No case is made out. The writ petition is dismissed.
2. Their Lordships Of the Supreme Court in MP. Mittal v. State of Haryana : [1985]1SCR940 issued direction which are beneficial to the general administration of justice as under (Para 6):
Before parting with this case, we think it appropriate to point out that it would be beneficial to the general administration of justice if in certain cases where the High Court disposes of a writ petition in limine it does so by an order incorporating the reasons for such order. Where a case is admitted to final hearing, the judgment of the High Court disposing of the appeal almost invariably set forth the reasons for its decision. We think it desirable that even when a writ petition is dismissed in limine the High Court should set out its reasons, however briefly, for doing so, especially in those cases where the matter in controversy is the subject of judicial examination for the first time and has not been processed earlier by an inferior judicial or quasi-judicial authority.

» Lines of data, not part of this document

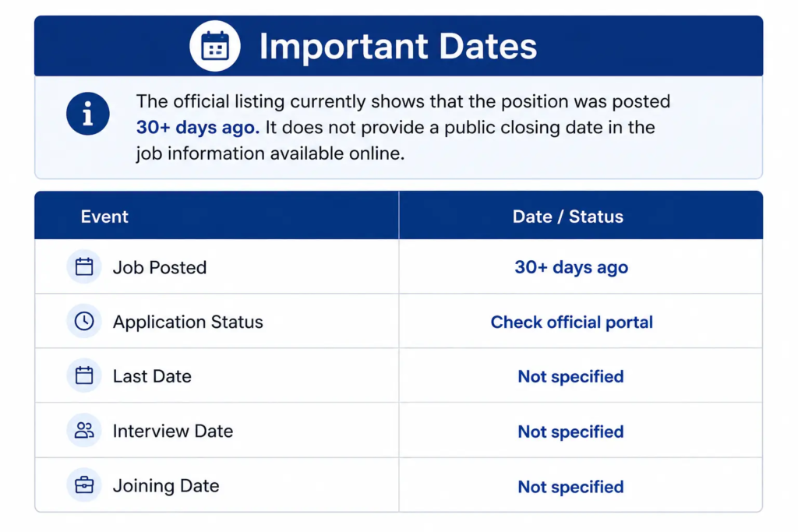The height and width of the screenshot is (532, 798).
Task: Select the Event column header
Action: click(x=104, y=217)
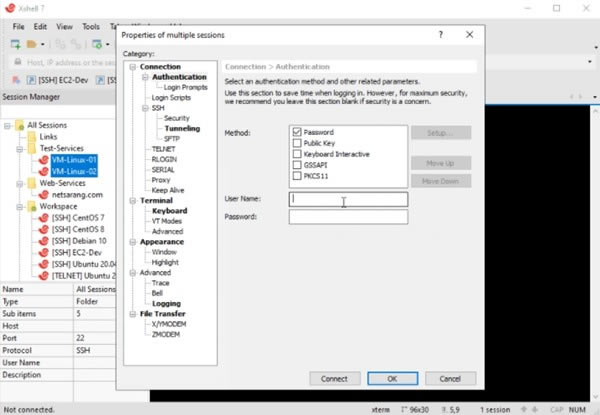The height and width of the screenshot is (415, 600).
Task: Collapse the Workspace folder tree node
Action: click(x=19, y=207)
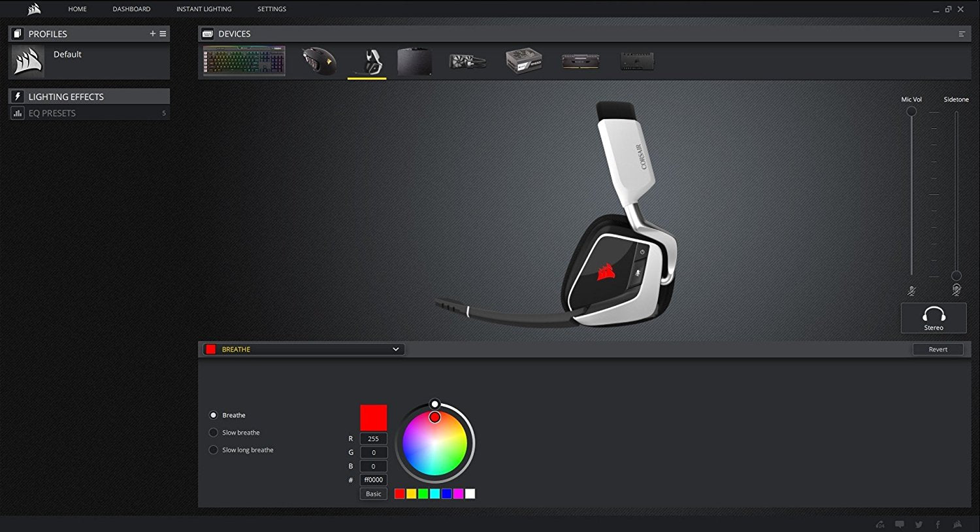Mute the microphone using the mic icon
980x532 pixels.
click(911, 291)
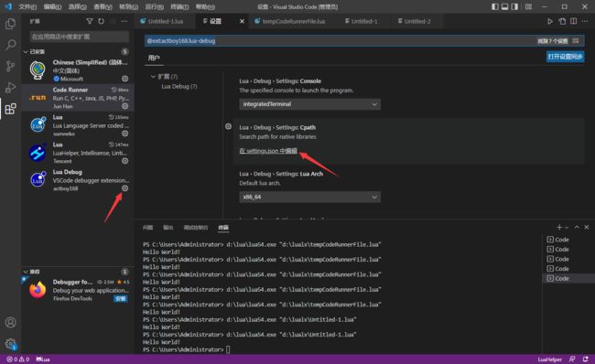Open the Source Control view
595x364 pixels.
[x=10, y=67]
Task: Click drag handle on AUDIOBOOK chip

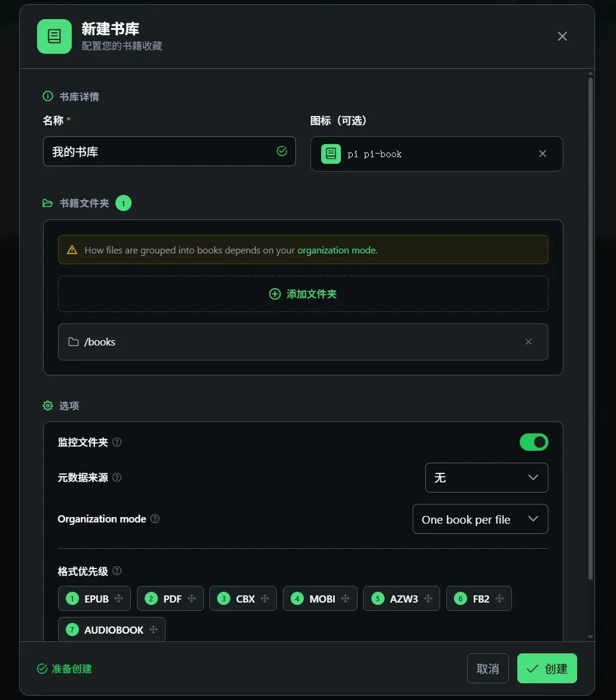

It is of some importance that a party should know from the court of first instance the reasons for an adverse decision received by it, for that promotes acceptance of the judgment and thereby ensures credibility and public confidence in the judicial institution. It must be remembered that the High Court exercises original jurisdiction under Article 226 of the Constitution, and it is only appropriate that a petitioner whose writ petition is dismissed in limine should know what are the precise reasons for the adverse order, whether the writ petition has been rejected on the ground of laches or other preliminary ground or on the merits of the controversy, and what are the reasons of the High Court thereof. We may add that a brief statement of reasons rendered by the High Court when dismissing the writ petition in limine, is of great assistance also this Court when the judgment and order of the High Court are sought to be brought here by a petition for special leave to appeal. To sum up, we think it desirable that the High Court, when dismissing a writ petition in limine, should set forth a brief statement of the reasons for its order instead of disposing of the proceeding by the single word 'dismissed'.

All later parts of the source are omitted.